[PROVIDED RECORDS]:
***
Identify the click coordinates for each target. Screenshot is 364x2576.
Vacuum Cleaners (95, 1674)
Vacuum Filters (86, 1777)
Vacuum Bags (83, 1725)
***
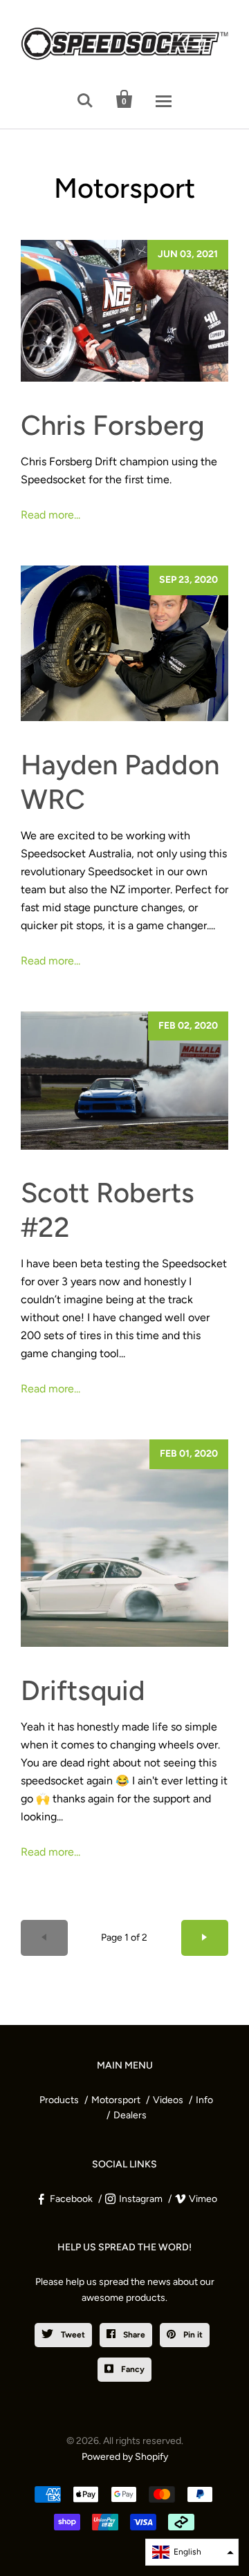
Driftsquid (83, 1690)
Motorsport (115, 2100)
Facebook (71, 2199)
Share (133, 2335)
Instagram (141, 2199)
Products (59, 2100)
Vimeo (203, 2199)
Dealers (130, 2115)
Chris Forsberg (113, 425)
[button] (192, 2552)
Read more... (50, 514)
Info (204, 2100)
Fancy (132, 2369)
***
[EXERCISE AIM]:
Return exactly, and only, the lines above starting at the line that contains "Instagram (141, 2199)" and ending at the line that contains "Fancy (132, 2369)".

[TASK OUTPUT]:
Instagram (141, 2199)
Products (59, 2100)
Vimeo (203, 2199)
Dealers (130, 2115)
Chris Forsberg (113, 425)
[button] (192, 2552)
Read more... (50, 514)
Info (204, 2100)
Fancy (132, 2369)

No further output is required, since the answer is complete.